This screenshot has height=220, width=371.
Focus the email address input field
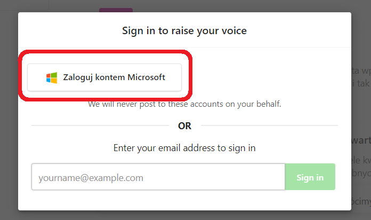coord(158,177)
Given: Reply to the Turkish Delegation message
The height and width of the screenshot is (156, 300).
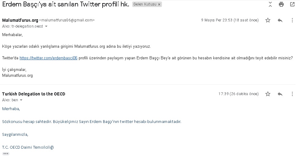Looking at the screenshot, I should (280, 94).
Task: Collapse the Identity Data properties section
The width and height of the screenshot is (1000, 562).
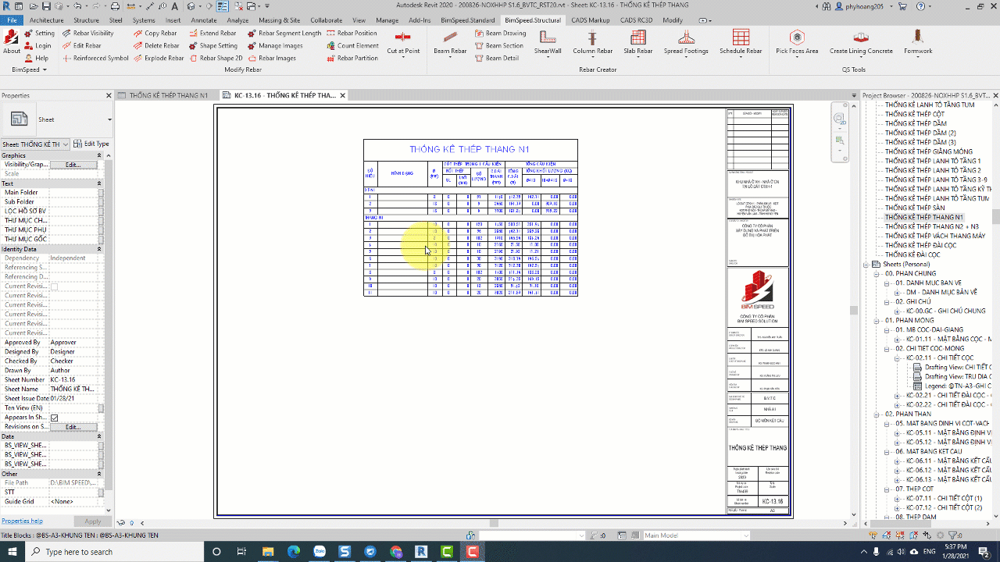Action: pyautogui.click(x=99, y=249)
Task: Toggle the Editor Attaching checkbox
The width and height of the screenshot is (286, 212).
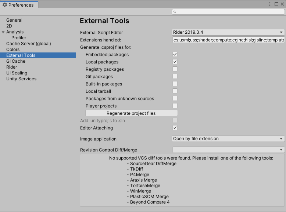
...
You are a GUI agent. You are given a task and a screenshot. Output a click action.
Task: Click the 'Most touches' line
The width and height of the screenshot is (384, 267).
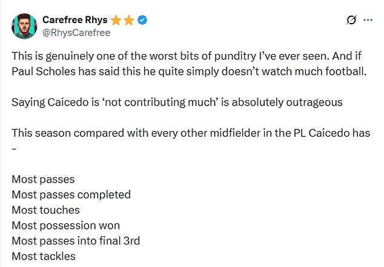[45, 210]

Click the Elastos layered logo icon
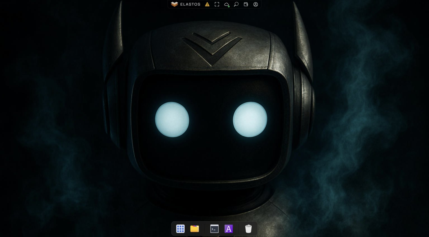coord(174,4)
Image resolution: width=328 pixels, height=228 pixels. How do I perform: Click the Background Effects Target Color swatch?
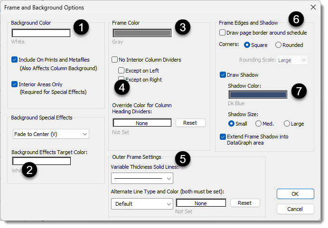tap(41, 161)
* * *
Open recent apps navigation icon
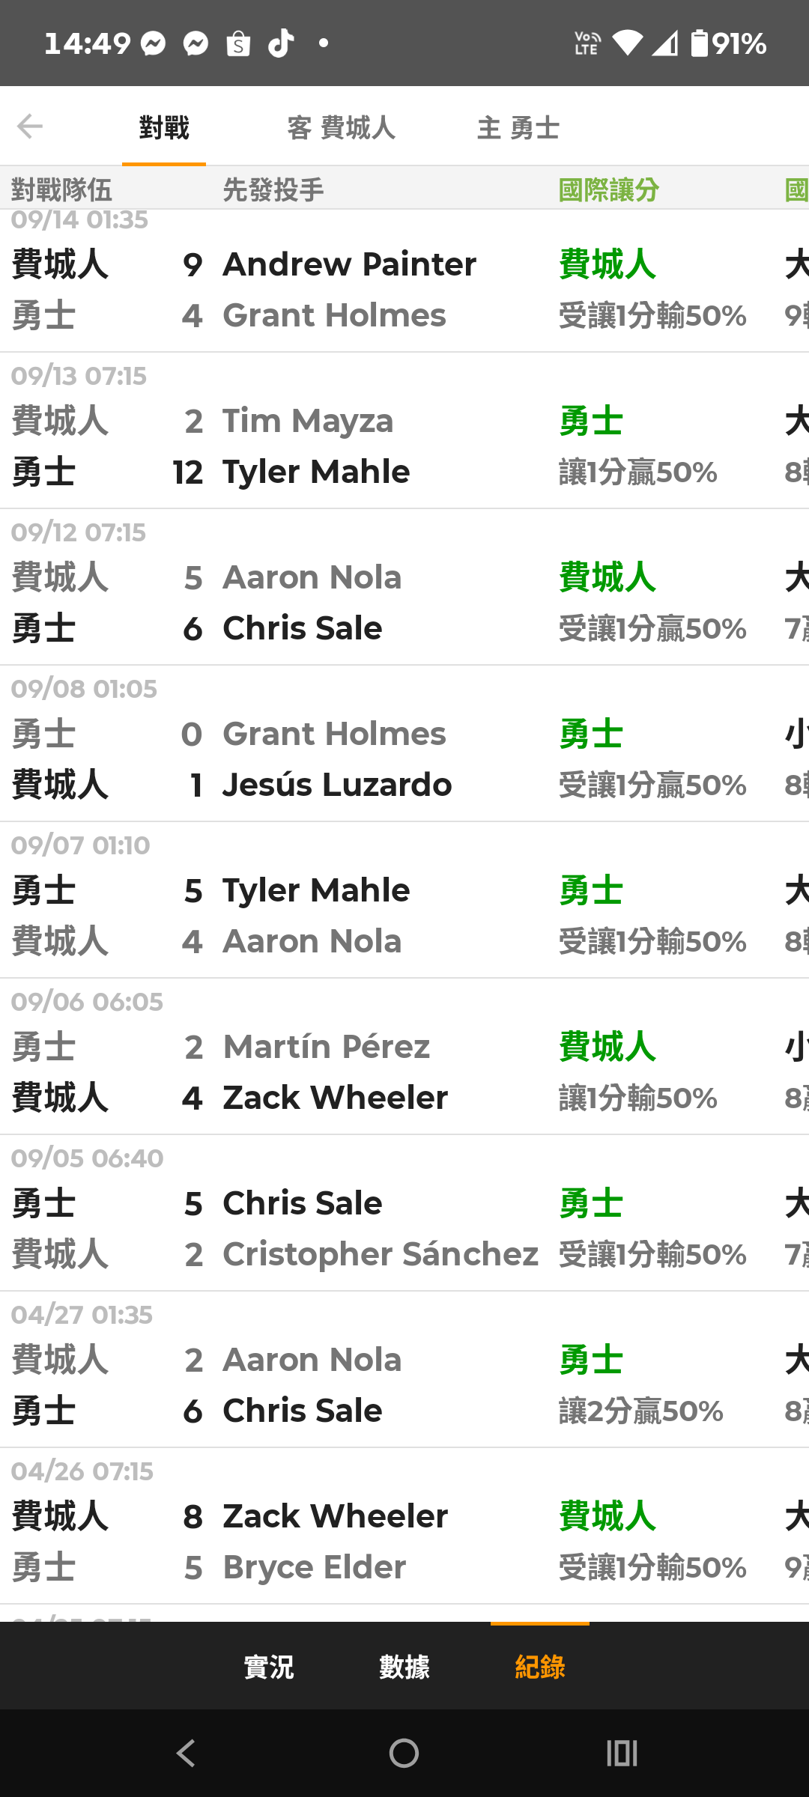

#### Your task:
Which lines of the items above contain the string "height", matching case? Pick out each such line and copy it in full.

#### Result of the task:
This screenshot has height=220, width=371.
The height and width of the screenshot is (156, 300).
The width and height of the screenshot is (1000, 562).
The width and height of the screenshot is (286, 212).
The width and height of the screenshot is (384, 267).
Image resolution: width=328 pixels, height=228 pixels. How do I perform: Click the Background Effects Target Color swatch?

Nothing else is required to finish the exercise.